John performed fire gilding throughout his life, starting at or before he got to college, according to one of his professors. And John’s friends remember him fire gilding for most of his remaining 49 years. One friend said John told him he was doing it “dozens of times a year.”

“I do not have a definitive answer as to whether or not John had mercury poisoning and if that could have been a force behind some of his behavior, his personality, and even his suicide,” says S-Town creator Brian Reed.

But Reed makes a strong case that mercury poisoning from fire gilding could have contributed to John’s neurological symptoms, and his physical ones. In addition to insomnia and depression, John told Reed he occasionally experienced spontaneous vomiting, and his autopsy showed an enlarged brain and congestion in the lungs, which mercury experts told Reed is consistent with poisoning from the toxin. Plus, John admitted to friends he thought he was having health problems due to fire gilding or chemicals.

It’s impossible to know how much mercury might have been in John’s body, though, and the current owners of his property won’t consent to a test of his workshop for residue.

But some mercury experts say there’s a strong possibility he was poisoned. “He was doing it for years, so the quantity of mercury in his workshop must have been unbelievable,” Caravanos of NYU told me. “So that’s why his health effects, I think, are completely plausible.”

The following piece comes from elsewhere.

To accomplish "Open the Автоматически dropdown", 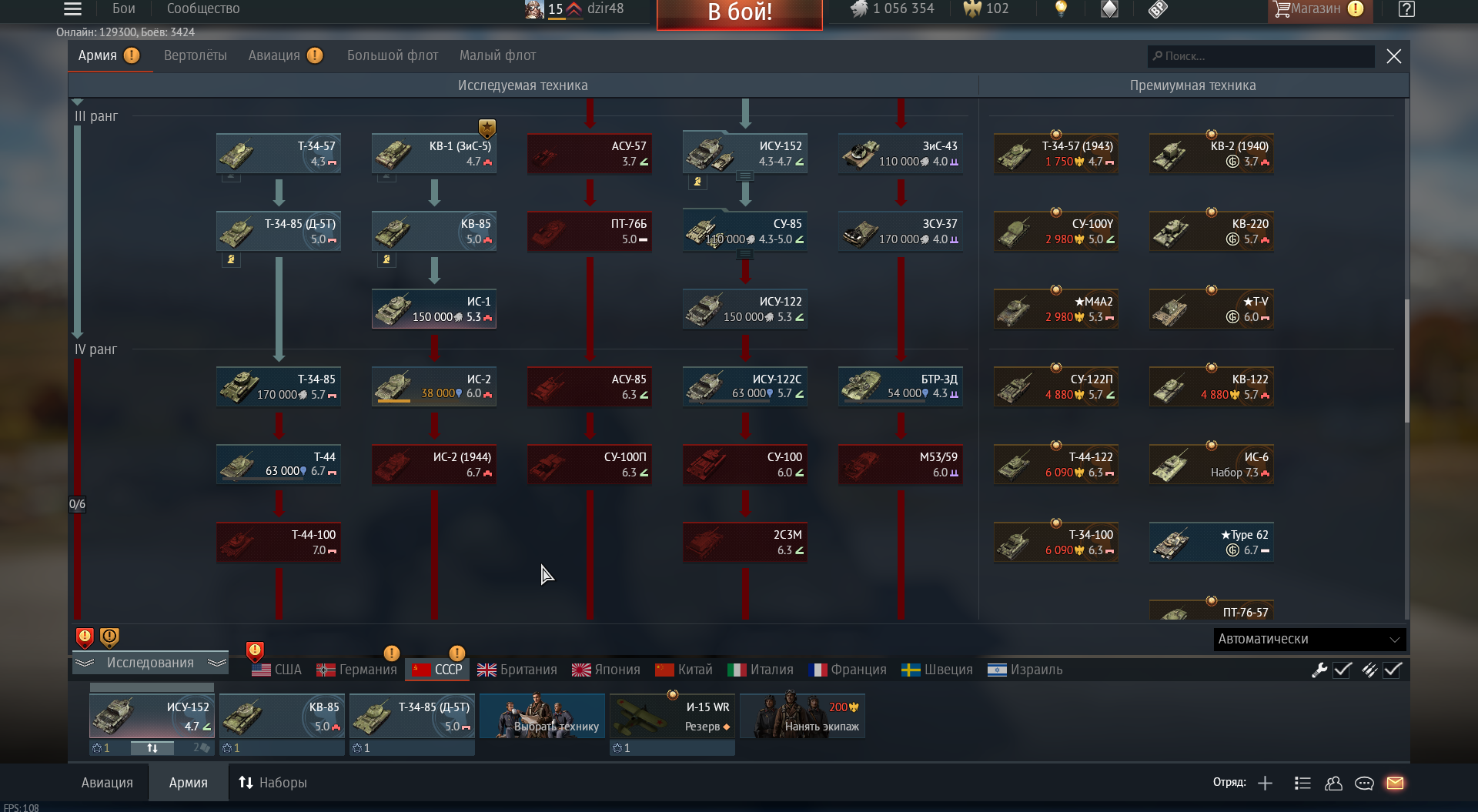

Even if John were still alive, there’s no test a neurologist can do to for mercury poisoning, says Caravanos. And tragically, once you’re poisoned, “there’s no real treatment,” he adds, since “your nerves are already damaged.”

Mercury poisoning today: artisanal gold mining

Papua's Gold Rush Creates Environmental Devastation
A miner in Indonesia pans for gold in Timika, Papua Province, Indonesia.
Photo by Ulet Ifansasti/Getty Images

Mercury poisoning from elemental mercury is rare today in developed countries, mostly because health and safety regulations and practices have evolved such that hardly anyone is exposed to dangerous levels. But among gold miners in Indonesia, Peru, and a few other developing countries, mercury poisoning from artisanal gold processing is still prevalent, says Caravanos.

The price of gold has risen dramatically over the past 10 years, which, according to Caravanos, means that more small-scale gold miners in developing communities, mostly in Indonesia, Peru, and Brazil, are using mercury to extract gold in their homes. Families will mine rock that has very tiny amounts of gold ore inside it, crush the rock, and then mix in mercury, which has a strong affinity for gold, to extract the precious metal.

When they reheat the mercury amalgam — “a pea-shaped nugget of silvery material” — to reduce the mixture back to pure gold, “it’s exactly what John was being exposed to,” Caravanos says. “It’s vaporous mercury. So you have inhalation, and stuff spreads around the community and soil, and into people’s houses.”

Part of the reason these miners continue to use mercury is because they’re unaware of the risks — and because mercury doesn’t hurt right away. “Mercury has no acute health effects,” says Caravanos, “so these people don’t know they’re being poisoned.”

Caravanos and his Pure Earth nonprofit are teaching these small-scale miners how to use other techniques to extract gold from rocks, mainly using methods that allow for the very heavy gold ore to separate out from the materials surrounding it, instead of using mercury to draw it out. Switching people over to this process is tough, though, because it’s so much quicker and easier to use mercury. And even though technically mercury has been banned in many of these countries, the bans aren’t yet very effective.

Correction: This article previously misstated John’s age.